Why Small LoRA Datasets Score Better (And Why That Is Misleading)

About This Project

This project investigates a widely repeated heuristic in LoRA training: that smaller datasets produce better results.

I designed a controlled experiment (15 runs, 5×3 grid) to isolate the effects of dataset size, batch size, and epoch count.

The results show that the perceived advantage of small datasets is largely explained by increased per-image exposure (epoch count), not better generalization.

TL;DR

Smaller datasets don't produce better LoRA models; they overtrain more.

When total training samples are held constant, reducing dataset size from 400 to 25 images causes epoch count to increase from 25 to 400.

The resulting "quality gains" in CLIP identity scores are driven by massively increased per-image exposure, not superior learning.

Batch size, the variable practitioners actually control, has almost zero independent effect on fidelity metrics. What looks like a dataset-size effect is actually a training exposure effect (mediated by epoch count).

Key result: CLIP identity correlates with log(epoch count) (r = +0.83) which was stronger than dataset size or batch size alone.

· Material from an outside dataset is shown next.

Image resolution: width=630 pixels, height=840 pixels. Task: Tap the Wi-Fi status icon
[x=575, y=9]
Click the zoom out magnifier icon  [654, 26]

Practitioners should treat per-image exposure (epoch count) as the primary tuning variable, rather than relying on dataset size or batch size heuristics.

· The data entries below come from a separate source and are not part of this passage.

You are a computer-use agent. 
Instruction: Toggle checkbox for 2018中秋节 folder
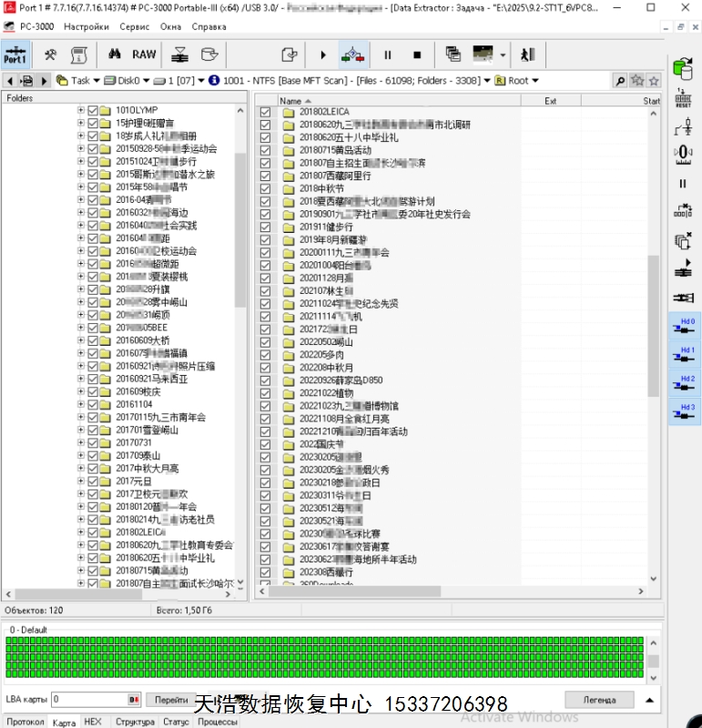266,188
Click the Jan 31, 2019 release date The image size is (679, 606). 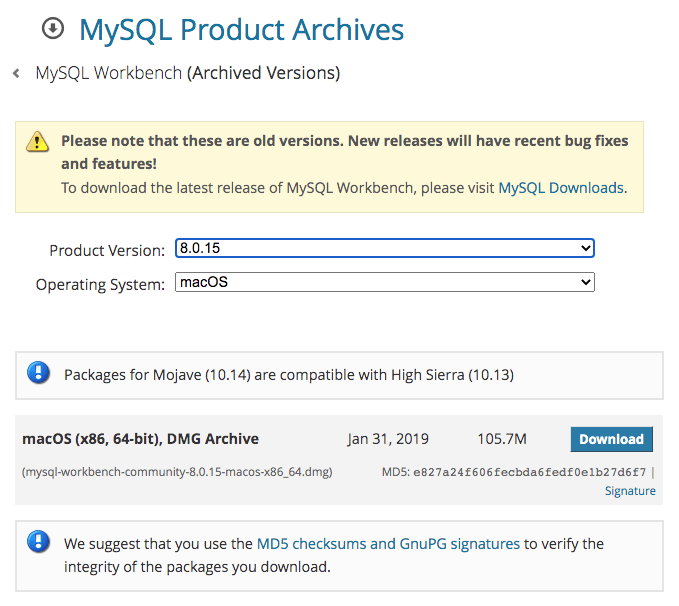tap(386, 439)
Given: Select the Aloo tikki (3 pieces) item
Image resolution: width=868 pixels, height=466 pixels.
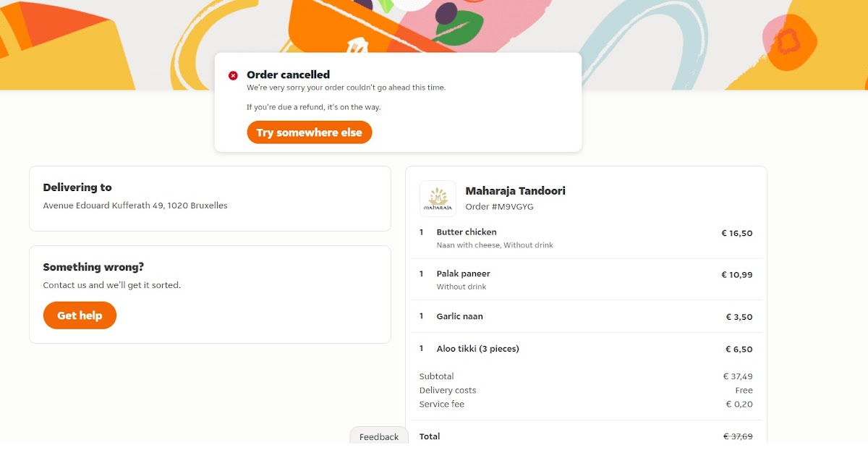Looking at the screenshot, I should (x=586, y=349).
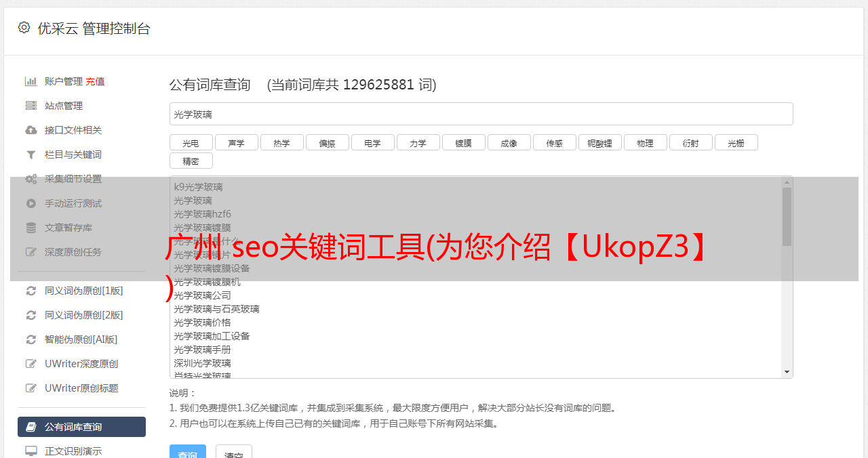This screenshot has width=868, height=458.
Task: Select the 镀膜 keyword tag
Action: click(x=464, y=142)
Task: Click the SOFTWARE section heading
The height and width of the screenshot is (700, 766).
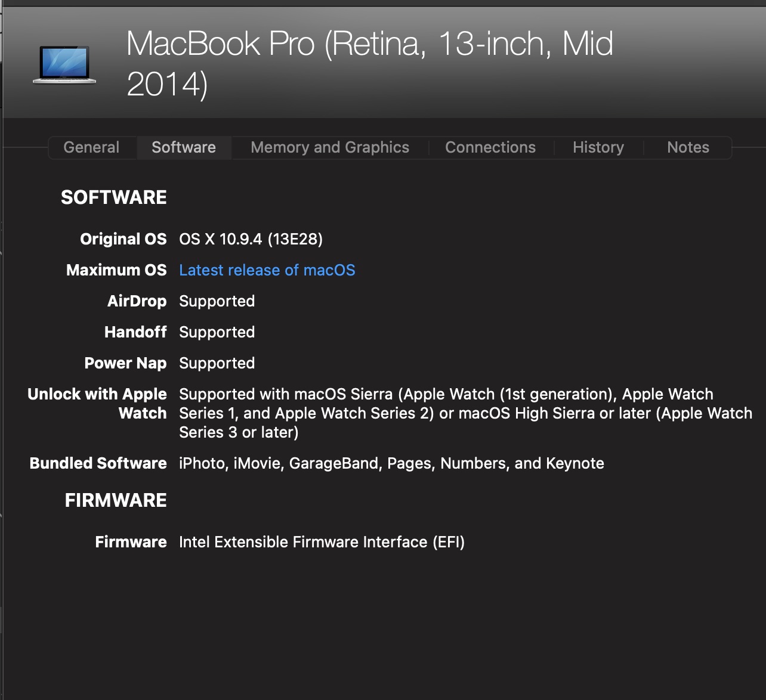Action: [x=114, y=197]
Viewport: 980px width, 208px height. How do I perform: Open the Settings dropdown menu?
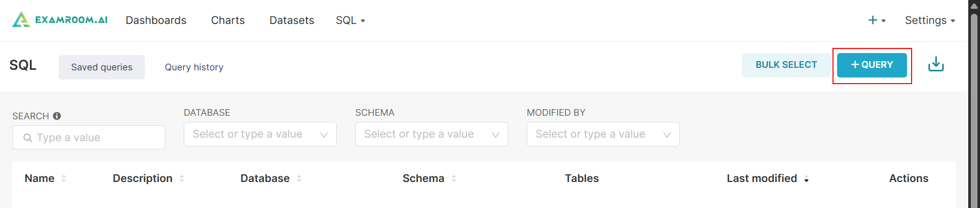tap(929, 20)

Right panel shows diversity (intra-set LPIPS) increasing with epoch count (r = +0.57), but substantially more slowly than CLIP identity (r = +0.83). This asymmetric growth, strong identity gains without proportional diversity gains, is consistent with memorization rather than generalization.

Contributions

This work provides:

A controlled experimental design isolating epoch count as a confound
A reproducible LoRA evaluation pipeline
Empirical evidence against batch-size-based tuning heuristics
Visual evidence that metric dominance does not guarantee output quality, a Goodhart-like failure mode where optimization against standard metrics produces systematically worse visual outputs

1. Introduction

Low-Rank Adaptation (LoRA) has become the standard method for efficiently fine-tuning large diffusion models for specific identities, styles, and concepts. Despite widespread adoption, most training guidance remains anecdotal, with forum posts recommending specific batch sizes or dataset sizes without quantitative backing.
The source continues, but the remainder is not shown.